**WORK INSTRUCTIONS:**
a - Print the passage on airborne laser scanning classification from "This paper proposes" to "the heuristic rule.".
b - Extend the passage on classifying airborne laser scanning data beyond its final sentence.

**DOCUMENT PASSAGE:**

####################

Many researchers utilized the supervised learning method with both geometry and intensity information to classify the ALS data [28,29,30]. However, the intensity recorded by ALS is fluctuating due to airborne flight height, atmospheric transmittance, detector responsivity, in-situ calibration, time conditions, and others [31], which resulted in the supervised classifier, directly trained using both geometry and intensity information, not being robust, and being hard to transfer to other ALS data. On the other hand, intensity information is more important to distinguish ground-level geo-objects, such as roads and low vegetation [32,33], and it is not elegant to ignore this once this is available.
This paper proposes a method using supervised learning for the stable geometry information and unsupervised learning for the fluctuating intensity information of the ground-level points to reasonably utilize the intensity information recorded by ALS. The proposed method includes three core parts. First, it uses the training data with the geometry feature to train the supervised classifier, and then the trained supervised classifier is used to classify the ALS data. Second, it extracts ground-level points from the classified ALS data and utilizes unsupervised learning with intensity information to reclassify these ground-level points. Finally, it combines the results of the supervised and unsupervised learning by the heuristic rule.
The main contributions of our proposed method are as follows. (1) In the first part, the geometry feature used in the proposed method contains “absolute feature” (e.g., height, normal) varied depending on transformation and rotation, and “relative feature” (e.g., distribution of points), which is invariant to transformation and rotation. This concatenated geometry feature represents the distribution of point neighborhood and the intuition of geo-objects with special direction and height. (2) In the second part, unsupervised learning does not need to be trained and its parameters can be re-estimated in ALS data to be classified. Thus, the classification model that is derived from the proposed method is more robust to fluctuating intensity. (3) In the third part, a heuristic rule is designed to integrate the urban ALS classification results of the supervised and unsupervised learning, which is based on our defined confidence of supervised and unsupervised learning classification results.

####################

**STORED DATA:**

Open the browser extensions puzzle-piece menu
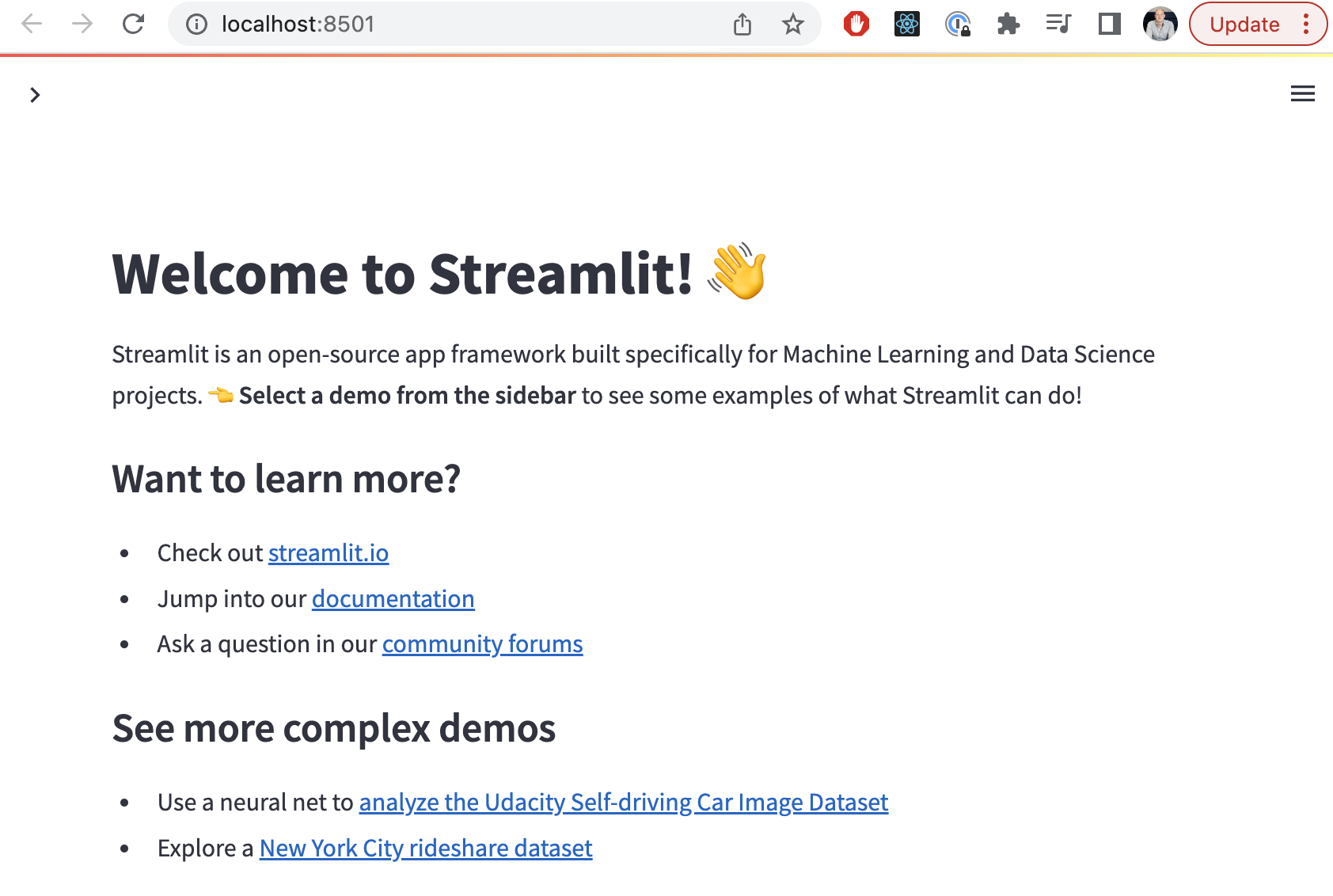1333x896 pixels. coord(1008,24)
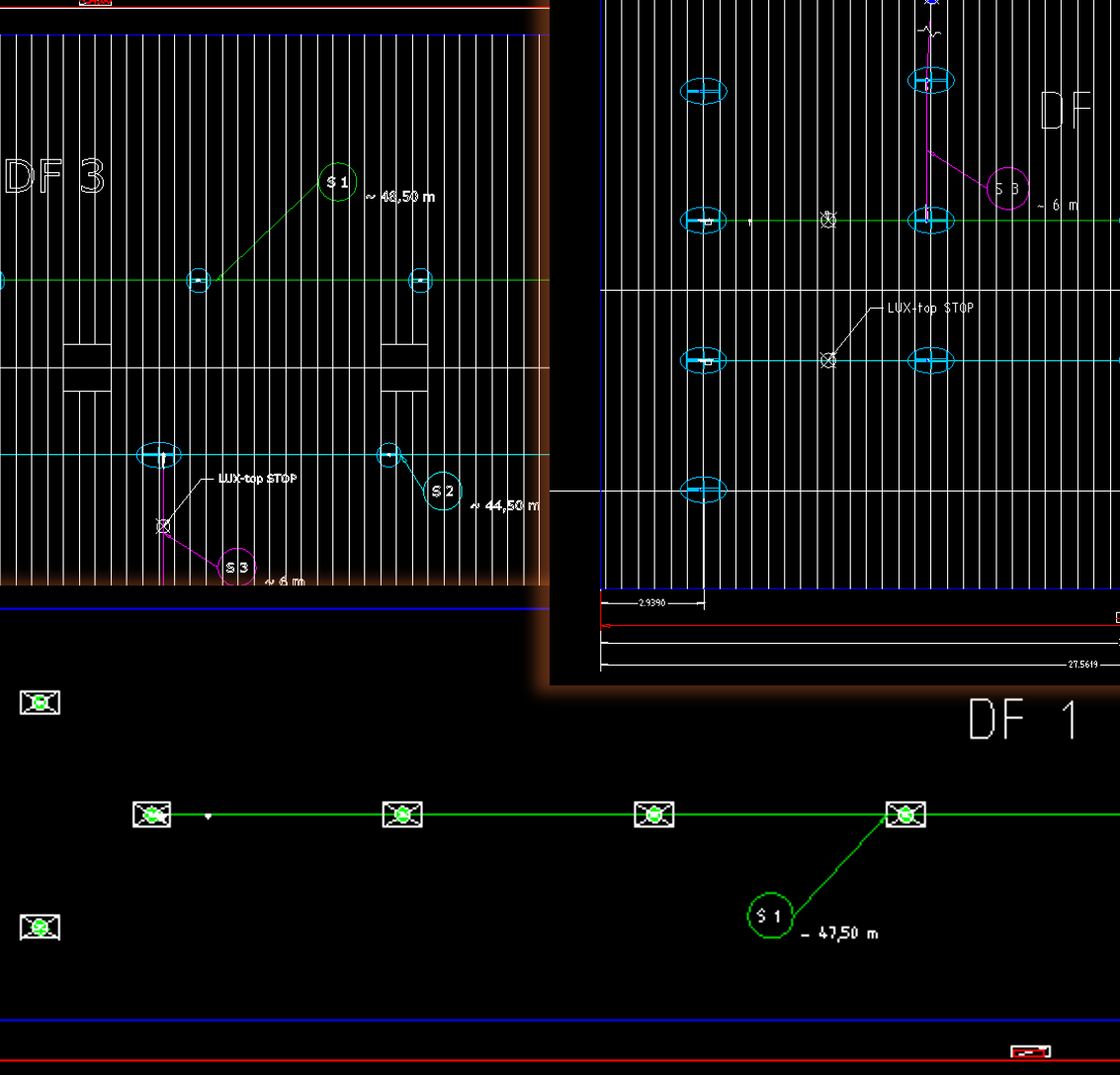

####################

**SOLVED PROBLEMS:**
a -
This paper proposes a method using supervised learning for the stable geometry information and unsupervised learning for the fluctuating intensity information of the ground-level points to reasonably utilize the intensity information recorded by ALS. The proposed method includes three core parts. First, it uses the training data with the geometry feature to train the supervised classifier, and then the trained supervised classifier is used to classify the ALS data. Second, it extracts ground-level points from the classified ALS data and utilizes unsupervised learning with intensity information to reclassify these ground-level points. Finally, it combines the results of the supervised and unsupervised learning by the heuristic rule.

b -
After providing a brief summary of related work in Section 2, we clearly explain the proposed method in Section 3. Subsequently, the results are shown in Section 4 and they are discussed in Section 5. Finally, we provide concluding remarks as well as suggestions for future work in Section 6.

2. Related Work

ALS data classification belongs to point clouds classification and can be categorized into point-wise and segment-wise method according to the classification primitive. The point-wise method individually classifies each point of the ALS data by using the respective features as the inputs for a standard supervised classifier [10,34]. The segment-wise method first divides the ALS data into segments and then assigns class labels to the segments so that all points within a segment obtain the same class label [35]. The segment-wise method uses more features, like segment size and shape, and therefore obtains a smoother classification result than the point-wise method. However, the performance of the segment-wise method is negatively affected by under- and over-segmentation errors [35]. On the contrary, the point-wise method directly classifies the ALS data point by point without segmenting and extracting features from the segmented object; hence, its result reveals a “pepper and salt noise” behavior, because it ignores the correlation between the labels of the nearby pixels [11,34,36].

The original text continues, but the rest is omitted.